[SOLVED] sort and uniq

mikudo · 09-19-2018, 05:13 AM

I'm piping a list of words around that looks something like this

do
done
every
done
do
very-do
done-every
done
every
do

I want to remove the duplicates.

Both sort -u and uniq are supposed to do this, but on this column of words they can neither sort according to alpha, string value, or properly count.

Uniq -c gives me the number 1 next to each of these words even though they are clearly identical. I've done a ton of sed and tr to remove any leading spaces and it is really only these words and the invisible newline.

What am I missing? (bash shell, debian)

syg00 · 09-19-2018, 05:22 AM

Seems just like your other "sort and uniq -c" thread.

As you were told, uniq does not work on unsorted data.
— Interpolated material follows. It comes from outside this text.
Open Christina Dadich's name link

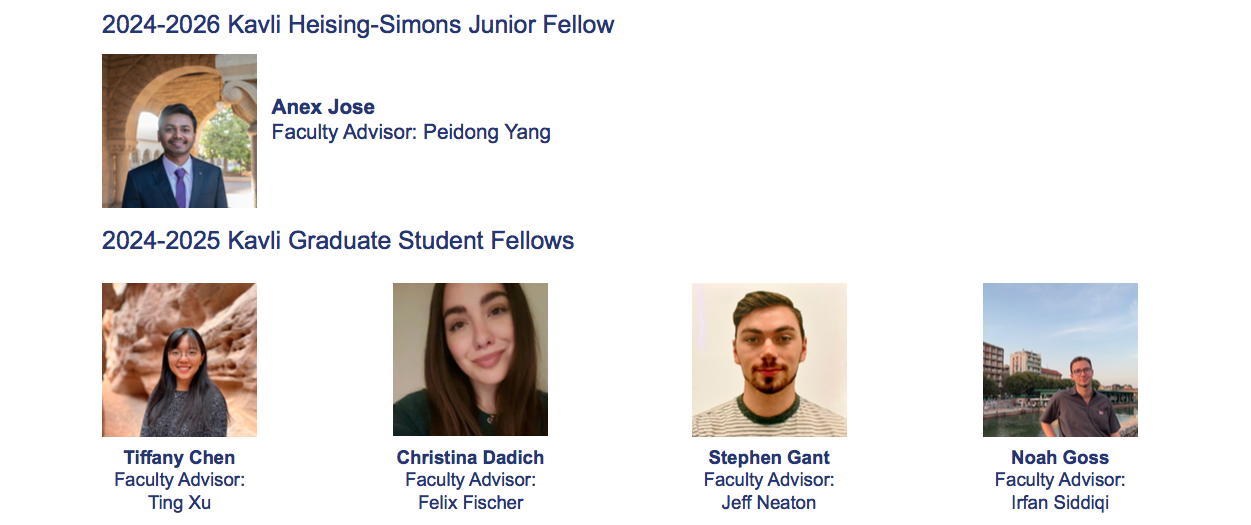470,457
If sort isn't working the data are different.

wpeckham · 09-19-2018, 05:26 AM

I presume you have these words in a file.
Have you examined the file looking for hidden characters?

Code:

cat -vte words.txt

Have you tried sorting them first then piping that through uniq
ala

Code:

cat words.txt|sort|sort -u

What have you done to examine the issue yourself before posting here?

mikudo · 09-19-2018, 05:57 AM

Thank you for responding.

I have been using sed and tr to try and remove leading and trailing spaces and I have looked at all of the options for sort and uniq trying to find other keys to sort on that might illuminate what is not visible, like by translating all words into numbers, and the effect is the same. And I have read a lot of sort uniq howtos and what is suggested there is not working on this. I'm really puzzled why this doesn't work and I am honestly perplexed by the issue as well as the whole 'hidden characters' thing. I want to understand it better.

These words are in a variable in a chain of pipes with sed removing leading spaces, tr replacing newlines with spaces, and I tried to sort | uniq -u and visa versa numerous ways before posting.

cat -vte shows a $ at the end of every line but nothing that should make the duplicate lines unique from. right? if I remove the $ then it puts them all back into a flat string row. every other time ive used sort and uniq its been on a column with newlines.

Why does sort not put these in alphabetical order?

Why does uniq find no duplicates?

mikudo · 09-19-2018, 06:08 AM

....| cat -vte | sort | uniq -c

output:

1 do$
1 done$
1 every$
1 done$
1 do$
1 very-do$
1 done-every$
1 done$
1 every$
1 do$

When the most basic thing doesnt work that is the world telling you that you dont know something that you should know. So what is it that I'm missing?

cat -vte is useful and cool thank you for teaching me this.

(btw I'd like to use the code tags but when I click on the buttons in my browser, nothing happens, no tooltips either so I'm not sure those are the right buttons even, javascript allowed, blocker off also, FF)

mikudo · 09-19-2018, 06:40 AM

Ok it has to be that I put it into a variable instead of a file right? sort sees variable input $x as a single thing, that must be it.

testing...

mikudo · 09-19-2018, 06:56 AM

Confirmed, this was it, closing.

Today I did learned something that I will be able to use in the future.

Thanks guys!

MadeInGermany · 09-22-2018, 03:56 AM

Always "quote" variables in command arguments: "$x"